[Brief] In the listing below, find the line with "Select the 前瞻性陈述 card heading" and the line with "Task: Click green". Repeat those two lines and all lines between them exactly.

= = = =

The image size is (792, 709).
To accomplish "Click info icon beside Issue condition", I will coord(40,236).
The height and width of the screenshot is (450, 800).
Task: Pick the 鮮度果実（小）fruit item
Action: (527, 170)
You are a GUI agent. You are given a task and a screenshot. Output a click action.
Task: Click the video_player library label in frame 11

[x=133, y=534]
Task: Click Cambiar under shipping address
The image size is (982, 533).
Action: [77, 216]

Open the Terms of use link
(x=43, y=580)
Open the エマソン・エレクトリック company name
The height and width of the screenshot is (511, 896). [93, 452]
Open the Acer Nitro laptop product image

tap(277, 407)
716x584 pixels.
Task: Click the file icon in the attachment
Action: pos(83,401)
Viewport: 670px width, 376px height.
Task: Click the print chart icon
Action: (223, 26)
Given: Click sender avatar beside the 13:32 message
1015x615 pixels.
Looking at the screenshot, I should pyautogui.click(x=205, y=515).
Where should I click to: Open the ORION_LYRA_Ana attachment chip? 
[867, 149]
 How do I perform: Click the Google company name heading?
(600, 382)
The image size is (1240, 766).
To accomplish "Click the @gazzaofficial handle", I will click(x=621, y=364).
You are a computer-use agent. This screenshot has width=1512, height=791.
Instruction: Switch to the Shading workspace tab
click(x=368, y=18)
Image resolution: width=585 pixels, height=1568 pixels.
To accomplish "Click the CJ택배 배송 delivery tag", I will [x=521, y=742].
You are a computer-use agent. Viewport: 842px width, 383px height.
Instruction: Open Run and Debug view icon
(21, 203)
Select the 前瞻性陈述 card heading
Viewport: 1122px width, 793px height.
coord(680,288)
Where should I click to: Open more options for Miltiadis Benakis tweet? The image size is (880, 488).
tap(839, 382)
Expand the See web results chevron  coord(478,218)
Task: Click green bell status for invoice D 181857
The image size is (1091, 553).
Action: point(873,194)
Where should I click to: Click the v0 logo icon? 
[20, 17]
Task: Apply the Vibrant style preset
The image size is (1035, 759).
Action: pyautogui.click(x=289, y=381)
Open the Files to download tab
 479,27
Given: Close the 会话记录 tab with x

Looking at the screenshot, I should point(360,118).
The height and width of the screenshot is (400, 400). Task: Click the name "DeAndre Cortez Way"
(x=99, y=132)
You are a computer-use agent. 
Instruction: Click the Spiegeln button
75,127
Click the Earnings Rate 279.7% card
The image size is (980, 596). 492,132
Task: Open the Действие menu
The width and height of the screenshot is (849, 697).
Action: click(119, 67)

= = = =

[Result of the exercise]
Select the 前瞻性陈述 card heading
Viewport: 1122px width, 793px height.
coord(680,288)
Where should I click to: Open more options for Miltiadis Benakis tweet? The image size is (880, 488).
tap(839, 382)
Expand the See web results chevron  coord(478,218)
Task: Click green bell status for invoice D 181857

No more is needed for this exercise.